A, superimposed simultaneous membrane potential traces recorded from an ICC_my and a circular muscle cell (smaller amplitude trace). Note the modest initial component of the slow wave. B, electrotonic potentials recorded from ICC_my (a) and circular muscle (b) in response to current (c) injected into the circular muscle layer: the membrane potentials of the circular smooth muscle layer and ICC_my were −60 and −62 mV, respectively. C, superimposed simultaneous membrane potential traces recorded from a different bundle obtained from the same animal. Note the large initial component of the slow wave. D, electrotonic potentials recorded from ICC_my (a) and circular muscle (b) in response to current (c) injected into the circular muscle layer: the membrane potentials of the circular smooth muscle layer and ICC_my were −63 and −63 mV, respectively. The voltage and current calibration bars apply to all traces. E, relationship between the coupling ratio (see text) and the amplitude of the initial component of the slow wave, together with a straight-line fit.

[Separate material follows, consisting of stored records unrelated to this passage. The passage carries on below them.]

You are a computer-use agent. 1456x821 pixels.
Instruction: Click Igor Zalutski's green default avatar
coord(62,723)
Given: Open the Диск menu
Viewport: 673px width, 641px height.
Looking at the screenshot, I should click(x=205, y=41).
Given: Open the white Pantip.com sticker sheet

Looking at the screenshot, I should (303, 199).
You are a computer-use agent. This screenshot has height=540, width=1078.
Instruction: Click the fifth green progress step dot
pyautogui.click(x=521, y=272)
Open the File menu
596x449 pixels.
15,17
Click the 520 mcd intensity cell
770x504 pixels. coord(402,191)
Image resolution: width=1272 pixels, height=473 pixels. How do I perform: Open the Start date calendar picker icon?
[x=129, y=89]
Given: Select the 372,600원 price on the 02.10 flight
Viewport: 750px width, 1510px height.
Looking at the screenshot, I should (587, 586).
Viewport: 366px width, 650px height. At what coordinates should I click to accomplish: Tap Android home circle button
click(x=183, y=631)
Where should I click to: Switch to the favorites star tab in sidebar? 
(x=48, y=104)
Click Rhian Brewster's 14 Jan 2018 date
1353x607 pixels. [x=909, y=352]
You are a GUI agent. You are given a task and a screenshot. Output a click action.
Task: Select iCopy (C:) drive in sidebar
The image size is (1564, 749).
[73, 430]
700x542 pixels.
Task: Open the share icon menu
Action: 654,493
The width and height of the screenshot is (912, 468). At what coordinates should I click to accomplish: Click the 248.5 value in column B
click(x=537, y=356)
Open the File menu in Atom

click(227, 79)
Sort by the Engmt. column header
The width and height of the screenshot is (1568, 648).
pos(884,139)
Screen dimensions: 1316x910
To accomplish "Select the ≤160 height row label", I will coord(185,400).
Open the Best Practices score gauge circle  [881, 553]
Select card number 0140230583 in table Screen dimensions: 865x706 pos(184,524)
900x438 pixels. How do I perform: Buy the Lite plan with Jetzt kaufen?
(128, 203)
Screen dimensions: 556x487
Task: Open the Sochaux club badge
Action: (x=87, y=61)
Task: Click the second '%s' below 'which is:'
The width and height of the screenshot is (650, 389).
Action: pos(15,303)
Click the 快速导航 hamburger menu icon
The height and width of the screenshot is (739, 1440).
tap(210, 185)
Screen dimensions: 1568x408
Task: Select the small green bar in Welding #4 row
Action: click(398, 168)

Figure 8. Distribution of Kit immunoreactivity and Cx43 immunoreactivity in muscular wall of the gastric antrum

A, B and C, a Z-stack of a transverse cryosections of the guinea-pig antrum immunostained for the Kit receptor, Cx43 and a merged image of A and B, respectively. A, immunopositive deposits in the myenteric region in ICC_my and on ICC_IM within the circular smooth muscle layer. A few deposits are also found in the longitudinal muscle layer (LM). B, Cx43 staining in the circular smooth muscle layer and on both ICC_my and ICC_IM. The Cx43 immunostaining appears as dots arranged in lines along the surface of the longitudinally sectioned circular smooth muscle cells (CM). No Cx43 staining was apparent in the longitudinal smooth muscle layer except in regions where Kit immunoreactivity was detected. C, regions of colocalization of Kit with Cx43 are labelled yellow. Scale bar = 10 μm. D, E and F, a Z-stack of an isolated ICC_IM in the surrounding circular muscle immunostained for Kit, Cx43 and a merged image of D and E, respectively. Note that the density of Cx43 immunostaining is significantly greater on the ICC_IM compared with the circular smooth muscle (E and F). Scale bar = 50 μm. G, H and I, high-power images of a Z-stack illustrating a layer of ICC_my and adjacent circular smooth muscle immunolabelled for Kit, Cx43 and the merged image of G and H, respectively. Cx43 staining is present in both ICC_my and in the circular smooth muscle. Note that there is a region that is obviously devoid of Cx43 immunostaining in the circular muscle immediately adjacent to the ICC_my (*). Scale bar = 50 μm (A–C) or 10 μm (D–I).